After a rather unusually subdued spell over the past few months ~ even riding a horse in the snow ~ Mr Kim himself has gone ballistic in the wake of the US administration’s refusal to relax the crippling sanctions, not to forget the two infructuous summits with the US President in Singapore and Hanoi. Verily has he upped the ante with Tuesday’s declaration that the test ban, which President Kim had agreed to in talks with President Trump, was no longer needed, an assertion that has been couched in the caveat that the North would introduce what it calls a “new strategic weapon” in the near future.
Altogether, his robust message in the season of jollity might effect a major shift in game theory, if intent fructifies in action. In response to Kim’s belligerence, President Trump’s reaction has been uncharacteristically feeble. He is remarkably diplomatic when he claims to have a “good relationship” with Kim.
“He did sign a contract,” he said. “He did sign an agreement talking about denuclearisation. That was done in Singapore, and I think he’s a man of his word, so we’re going to find out.” The short point must be that the North Korean President might well keep his word, as spelt out on New Year’s eve. He has made it pretty obvious that “good relationship” with Washington will have to be embedded in terms set by Pyongyang.
North Korea has previously fired missiles capable of reaching the entire US mainland and has carried out six nuclear tests. A self-imposed ban has been at the centre of the nuclear diplomacy between Pyongyang and Washington over the past two years. This has involved three meetings between him and Trump, but little tangible progress.

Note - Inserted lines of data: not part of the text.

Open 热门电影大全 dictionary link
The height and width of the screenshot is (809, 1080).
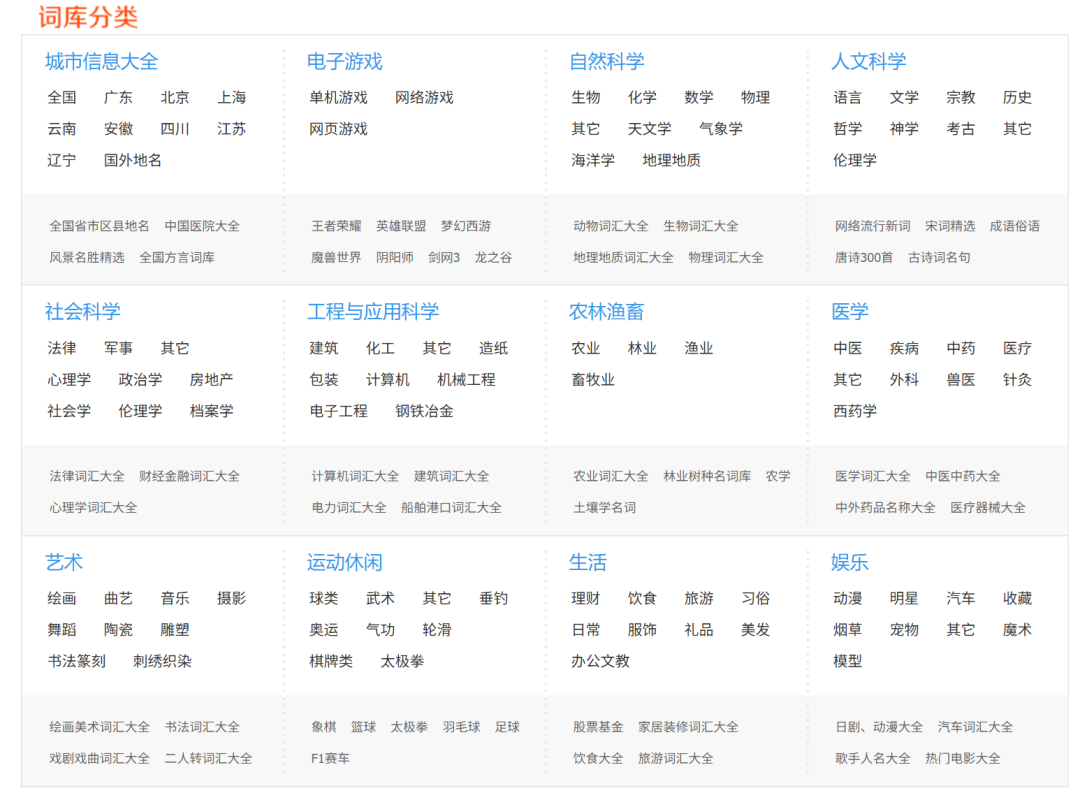point(962,758)
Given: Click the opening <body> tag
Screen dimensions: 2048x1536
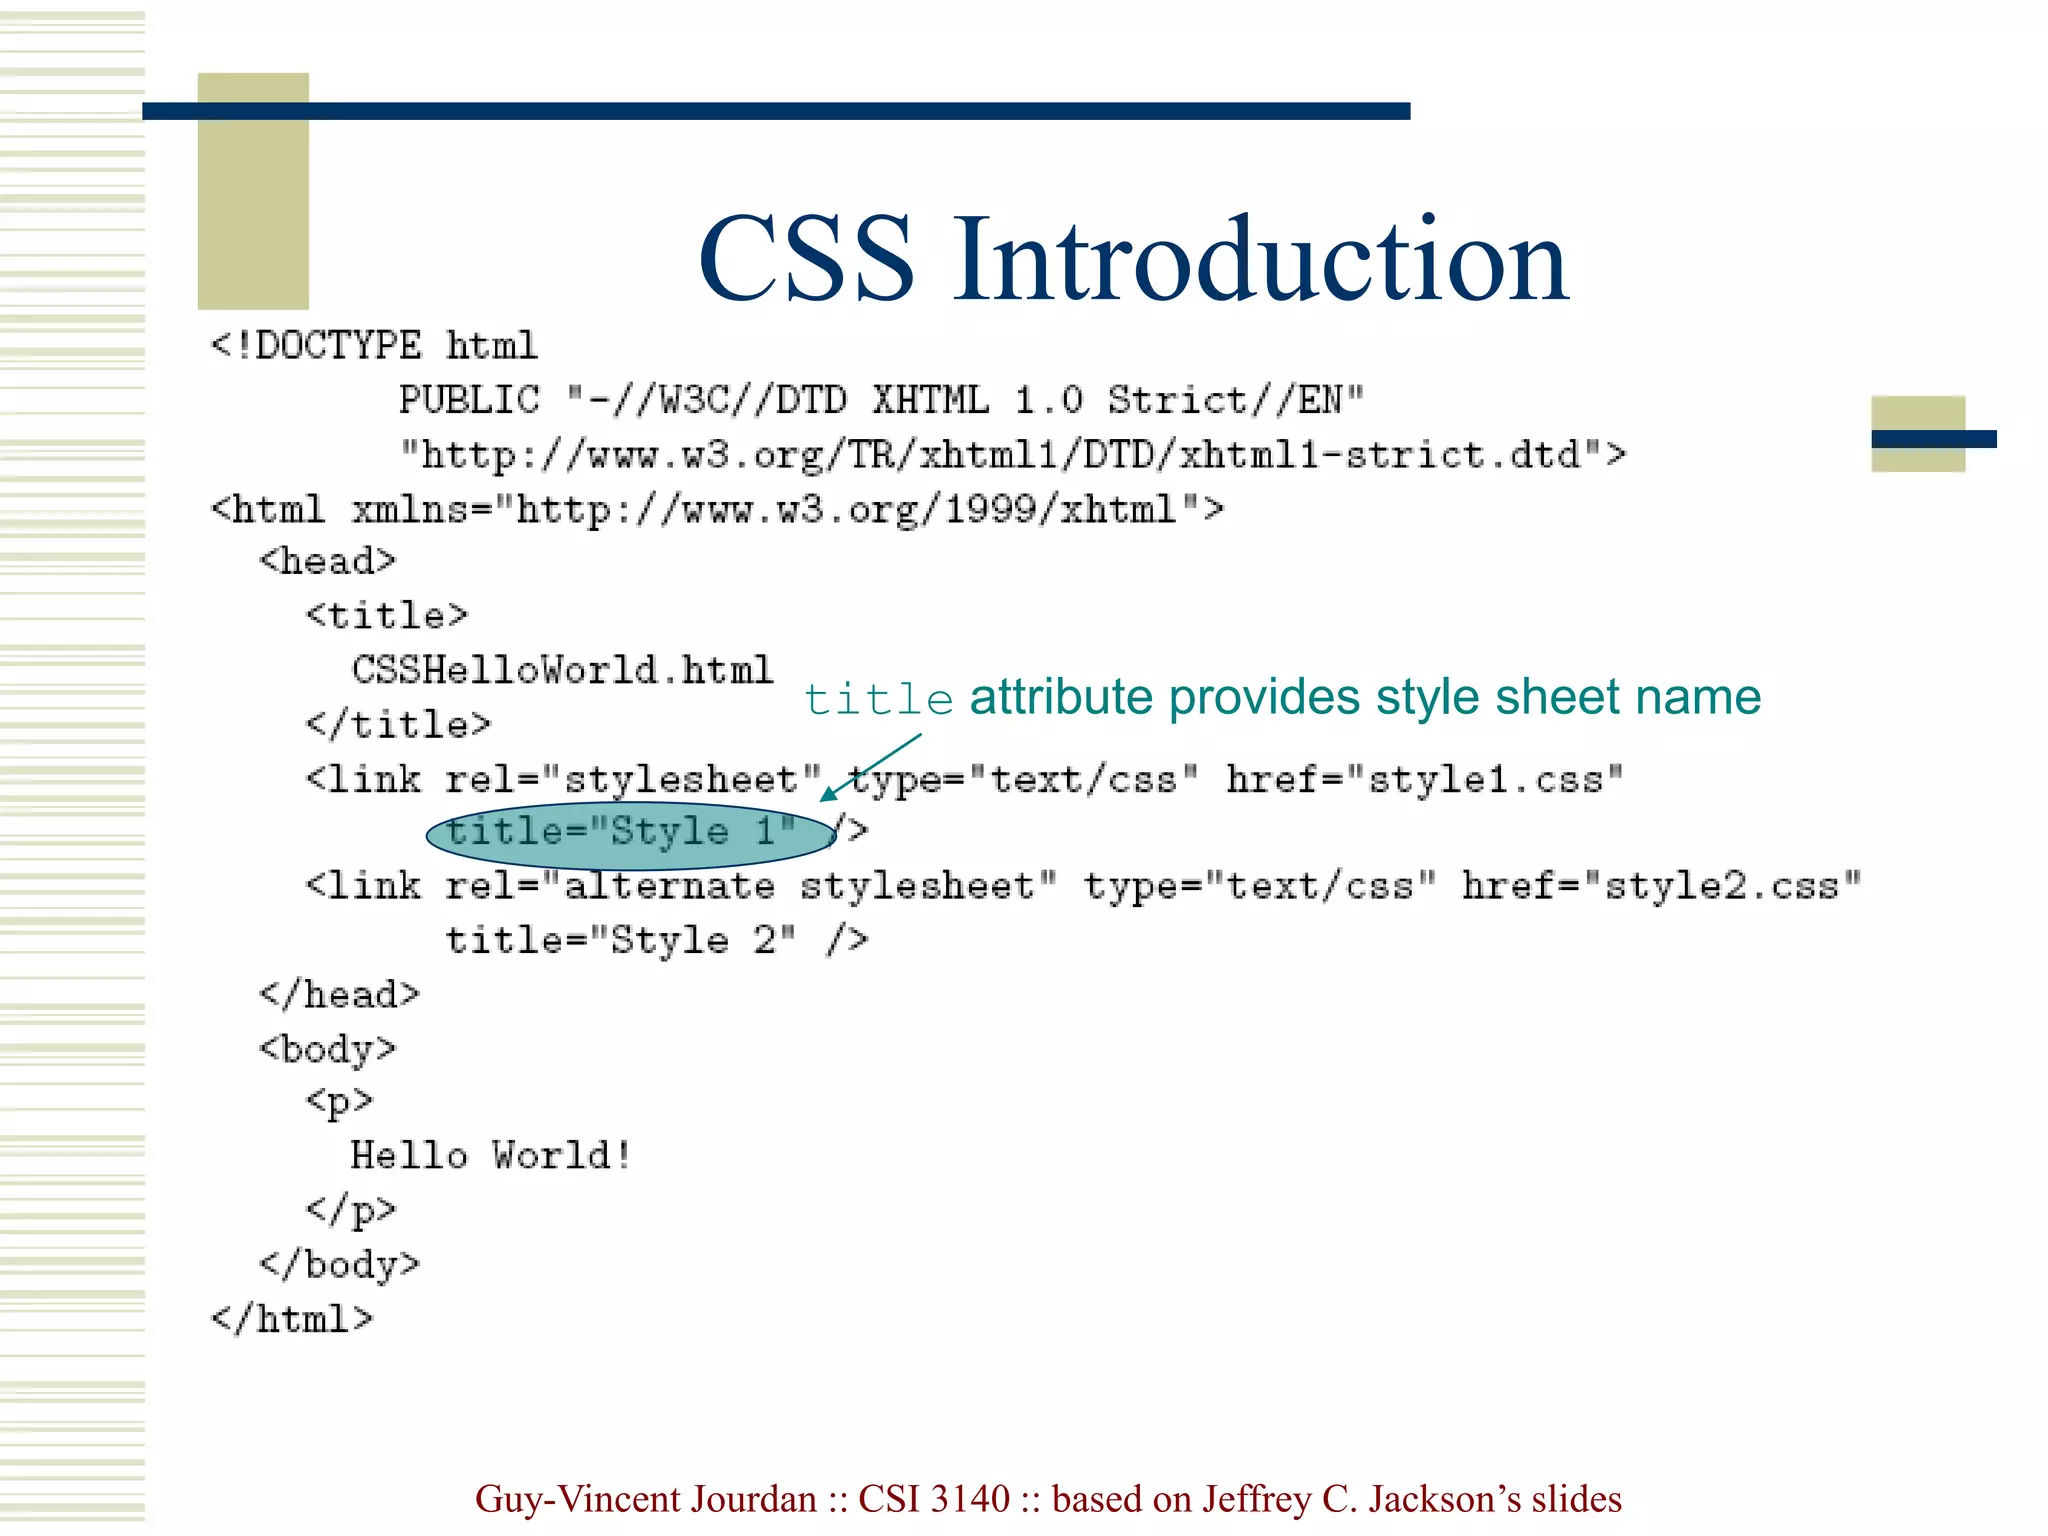Looking at the screenshot, I should (327, 1049).

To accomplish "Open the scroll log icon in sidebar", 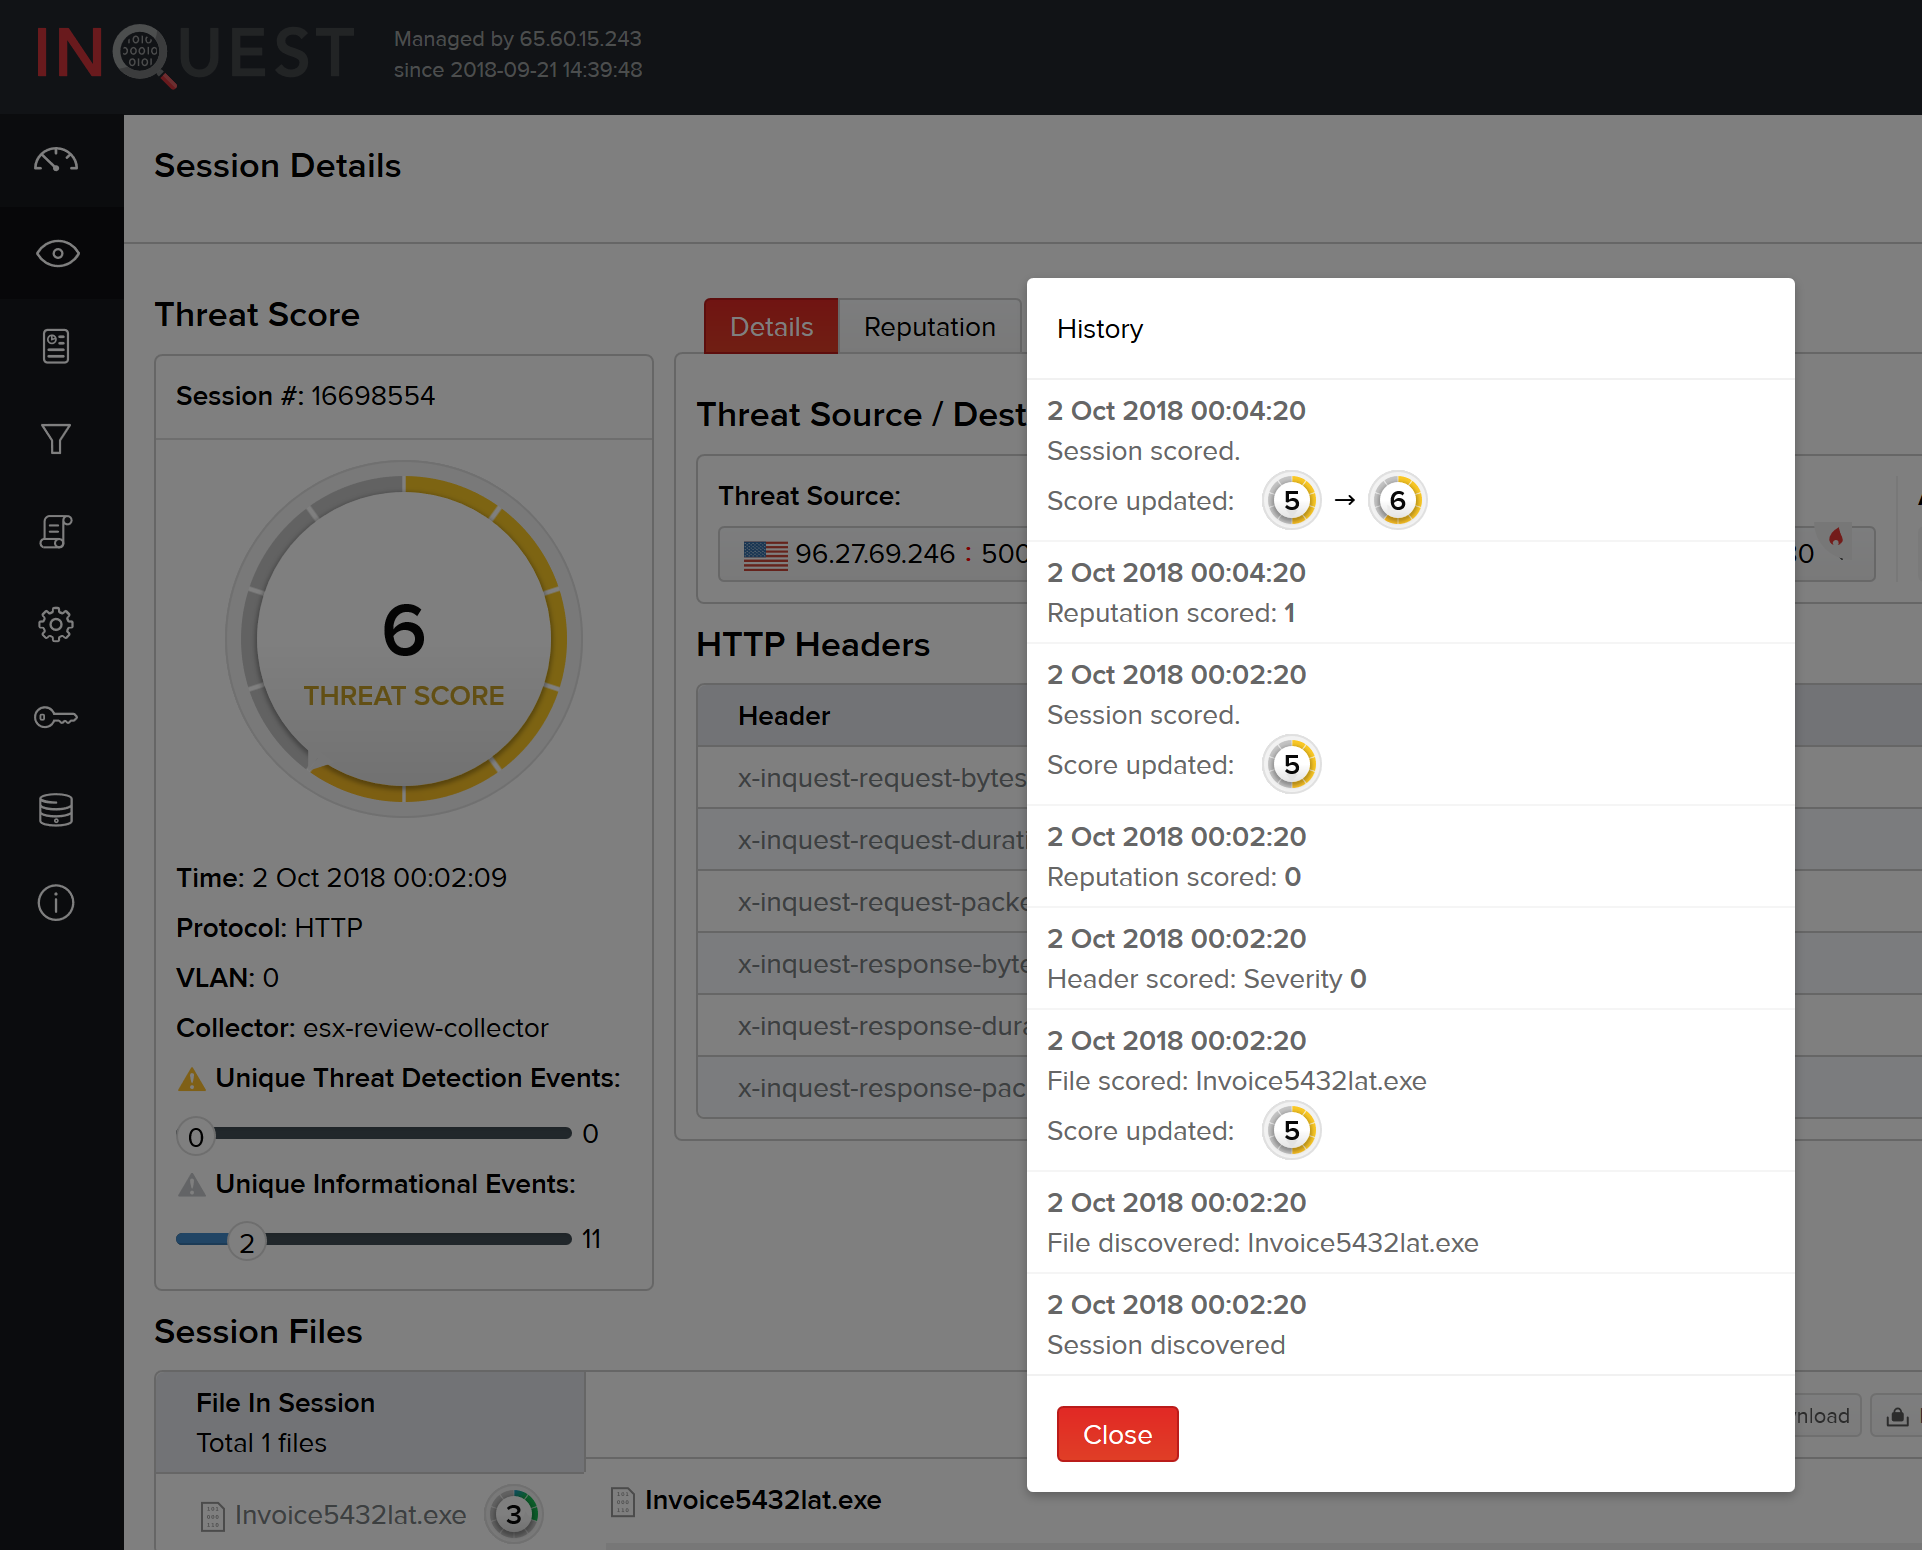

Indeed, Kim was at his abrasive worst on New Year’s eve, even accusing the US of making “gangster-like demands” during the talks process, notably conducting joint military drills with South Korea, adopting cutting edge weapons, and imposing sanctions.
It would be presumptuous to aver in the manner of the Center for the National Interest in Washington that “Kim Jong-un is playing a dangerous game of geopolitical chicken.” Suffice it to register that an ICBM launch would frustrate, if not alienate, China, the North’s key diplomatic ally and provider of trade and aid, which always stresses stability in a region it regards as its backyard. In the wider canvas, it is a heady brew of the two Koreas, China and the United States of America. Kim Jong-un will have to choose between peace and prosperity over conflict and war.